Your assignment: Retype the records below from their first line through the line containing "You are a computer-use agent. The image", and include nothing else.

(Saved data entries)

[Start of Attachment]

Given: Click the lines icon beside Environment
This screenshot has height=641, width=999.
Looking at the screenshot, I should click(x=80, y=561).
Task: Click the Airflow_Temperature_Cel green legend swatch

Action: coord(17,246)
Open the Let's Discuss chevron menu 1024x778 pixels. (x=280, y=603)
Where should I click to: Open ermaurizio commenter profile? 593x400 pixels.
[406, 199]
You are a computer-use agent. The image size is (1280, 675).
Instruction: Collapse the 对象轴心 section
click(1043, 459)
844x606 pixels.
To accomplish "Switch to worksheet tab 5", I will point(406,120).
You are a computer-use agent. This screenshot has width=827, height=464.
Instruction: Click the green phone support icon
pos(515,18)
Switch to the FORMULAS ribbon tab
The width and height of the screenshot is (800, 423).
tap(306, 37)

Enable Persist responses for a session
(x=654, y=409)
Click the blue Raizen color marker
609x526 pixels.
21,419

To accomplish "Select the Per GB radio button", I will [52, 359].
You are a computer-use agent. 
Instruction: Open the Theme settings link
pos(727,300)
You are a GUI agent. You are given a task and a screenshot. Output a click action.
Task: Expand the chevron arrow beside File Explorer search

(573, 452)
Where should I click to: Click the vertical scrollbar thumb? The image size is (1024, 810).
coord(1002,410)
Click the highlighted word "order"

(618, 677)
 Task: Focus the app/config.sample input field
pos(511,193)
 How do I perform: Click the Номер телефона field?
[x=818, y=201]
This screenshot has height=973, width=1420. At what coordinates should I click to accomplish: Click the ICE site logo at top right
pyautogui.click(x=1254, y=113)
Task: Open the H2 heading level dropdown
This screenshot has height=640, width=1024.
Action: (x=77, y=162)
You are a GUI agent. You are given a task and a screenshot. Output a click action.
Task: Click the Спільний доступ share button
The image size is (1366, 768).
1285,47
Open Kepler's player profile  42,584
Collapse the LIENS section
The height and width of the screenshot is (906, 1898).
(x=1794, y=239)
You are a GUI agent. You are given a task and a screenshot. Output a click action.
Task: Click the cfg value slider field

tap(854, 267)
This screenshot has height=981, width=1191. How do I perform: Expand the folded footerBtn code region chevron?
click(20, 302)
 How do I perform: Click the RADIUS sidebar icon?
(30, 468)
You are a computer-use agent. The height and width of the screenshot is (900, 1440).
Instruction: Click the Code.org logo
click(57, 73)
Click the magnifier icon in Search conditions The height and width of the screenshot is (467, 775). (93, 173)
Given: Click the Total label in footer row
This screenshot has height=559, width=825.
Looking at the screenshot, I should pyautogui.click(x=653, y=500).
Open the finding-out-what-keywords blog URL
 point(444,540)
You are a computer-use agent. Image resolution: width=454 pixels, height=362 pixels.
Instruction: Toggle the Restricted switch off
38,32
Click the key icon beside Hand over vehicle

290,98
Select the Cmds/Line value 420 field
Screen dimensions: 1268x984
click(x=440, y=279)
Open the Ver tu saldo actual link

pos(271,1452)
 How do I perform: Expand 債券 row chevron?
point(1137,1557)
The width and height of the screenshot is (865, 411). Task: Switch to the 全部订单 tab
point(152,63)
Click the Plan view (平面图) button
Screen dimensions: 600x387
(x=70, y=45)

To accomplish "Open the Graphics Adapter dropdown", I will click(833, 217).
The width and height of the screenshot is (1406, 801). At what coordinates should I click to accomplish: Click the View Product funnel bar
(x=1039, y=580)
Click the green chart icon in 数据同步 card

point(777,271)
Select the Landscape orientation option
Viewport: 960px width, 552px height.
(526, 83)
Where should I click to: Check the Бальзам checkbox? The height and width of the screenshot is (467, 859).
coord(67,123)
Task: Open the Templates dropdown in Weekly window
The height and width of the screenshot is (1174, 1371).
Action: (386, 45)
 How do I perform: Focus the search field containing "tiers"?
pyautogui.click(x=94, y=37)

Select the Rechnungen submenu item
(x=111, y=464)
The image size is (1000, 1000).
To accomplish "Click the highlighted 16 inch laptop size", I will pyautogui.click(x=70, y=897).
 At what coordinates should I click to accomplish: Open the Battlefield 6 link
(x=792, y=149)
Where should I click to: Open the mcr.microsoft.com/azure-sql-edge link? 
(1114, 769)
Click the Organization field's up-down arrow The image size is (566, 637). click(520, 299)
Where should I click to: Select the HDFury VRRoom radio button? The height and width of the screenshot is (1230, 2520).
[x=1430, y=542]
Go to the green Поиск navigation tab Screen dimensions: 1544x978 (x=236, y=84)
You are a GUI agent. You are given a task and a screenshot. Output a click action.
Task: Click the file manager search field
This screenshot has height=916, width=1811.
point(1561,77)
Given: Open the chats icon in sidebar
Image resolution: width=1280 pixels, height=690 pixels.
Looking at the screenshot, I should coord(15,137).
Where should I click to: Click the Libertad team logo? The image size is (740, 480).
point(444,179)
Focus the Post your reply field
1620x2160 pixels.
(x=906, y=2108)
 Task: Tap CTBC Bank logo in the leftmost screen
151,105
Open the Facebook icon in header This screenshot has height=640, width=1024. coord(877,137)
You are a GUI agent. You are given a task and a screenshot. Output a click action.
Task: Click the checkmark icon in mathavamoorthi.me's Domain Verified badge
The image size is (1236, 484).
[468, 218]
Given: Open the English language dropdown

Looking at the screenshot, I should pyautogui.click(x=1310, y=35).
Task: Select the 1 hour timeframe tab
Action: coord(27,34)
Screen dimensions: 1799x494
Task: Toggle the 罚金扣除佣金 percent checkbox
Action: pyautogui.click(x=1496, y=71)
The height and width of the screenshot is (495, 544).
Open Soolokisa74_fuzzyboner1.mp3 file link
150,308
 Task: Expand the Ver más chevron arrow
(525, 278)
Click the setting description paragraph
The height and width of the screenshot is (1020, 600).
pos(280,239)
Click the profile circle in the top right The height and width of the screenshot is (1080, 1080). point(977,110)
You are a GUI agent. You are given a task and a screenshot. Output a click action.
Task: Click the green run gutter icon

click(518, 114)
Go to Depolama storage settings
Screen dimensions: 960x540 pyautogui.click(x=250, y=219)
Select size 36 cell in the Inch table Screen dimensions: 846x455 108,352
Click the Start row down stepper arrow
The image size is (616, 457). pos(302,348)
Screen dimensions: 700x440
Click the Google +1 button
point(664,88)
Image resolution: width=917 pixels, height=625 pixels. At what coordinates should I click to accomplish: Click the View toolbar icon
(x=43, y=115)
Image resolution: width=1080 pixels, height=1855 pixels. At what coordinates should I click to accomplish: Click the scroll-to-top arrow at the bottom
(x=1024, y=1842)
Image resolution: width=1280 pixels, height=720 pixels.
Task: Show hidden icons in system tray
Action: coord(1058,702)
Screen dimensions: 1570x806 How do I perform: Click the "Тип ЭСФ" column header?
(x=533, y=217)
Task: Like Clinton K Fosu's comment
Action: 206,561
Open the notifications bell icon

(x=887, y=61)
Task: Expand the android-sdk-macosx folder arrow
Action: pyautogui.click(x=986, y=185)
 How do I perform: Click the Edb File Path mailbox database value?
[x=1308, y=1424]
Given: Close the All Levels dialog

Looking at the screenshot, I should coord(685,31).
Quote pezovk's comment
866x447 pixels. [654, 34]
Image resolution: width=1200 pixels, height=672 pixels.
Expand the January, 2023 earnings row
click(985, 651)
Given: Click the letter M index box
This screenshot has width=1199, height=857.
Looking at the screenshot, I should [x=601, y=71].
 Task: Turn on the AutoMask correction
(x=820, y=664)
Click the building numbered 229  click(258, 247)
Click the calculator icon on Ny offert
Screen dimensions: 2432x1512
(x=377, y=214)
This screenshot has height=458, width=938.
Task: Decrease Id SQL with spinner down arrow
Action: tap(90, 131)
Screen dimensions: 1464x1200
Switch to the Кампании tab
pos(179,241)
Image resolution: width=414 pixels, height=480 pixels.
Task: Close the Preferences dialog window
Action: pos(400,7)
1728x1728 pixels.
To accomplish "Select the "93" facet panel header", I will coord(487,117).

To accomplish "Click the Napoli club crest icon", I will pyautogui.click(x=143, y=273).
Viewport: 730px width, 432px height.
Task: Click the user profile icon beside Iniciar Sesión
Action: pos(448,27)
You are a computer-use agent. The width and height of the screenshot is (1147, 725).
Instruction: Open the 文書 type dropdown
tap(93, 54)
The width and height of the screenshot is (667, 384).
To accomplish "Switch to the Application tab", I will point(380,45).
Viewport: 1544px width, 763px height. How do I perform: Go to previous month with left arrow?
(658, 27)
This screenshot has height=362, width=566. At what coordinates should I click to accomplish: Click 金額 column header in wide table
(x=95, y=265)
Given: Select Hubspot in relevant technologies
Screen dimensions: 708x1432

[End of Attachment]

Result:
Given: Click the lines icon beside Environment
This screenshot has height=641, width=999.
Looking at the screenshot, I should click(x=80, y=561).
Task: Click the Airflow_Temperature_Cel green legend swatch

Action: coord(17,246)
Open the Let's Discuss chevron menu 1024x778 pixels. (x=280, y=603)
Where should I click to: Open ermaurizio commenter profile? 593x400 pixels.
[406, 199]
You are a computer-use agent. The image size is (1280, 675).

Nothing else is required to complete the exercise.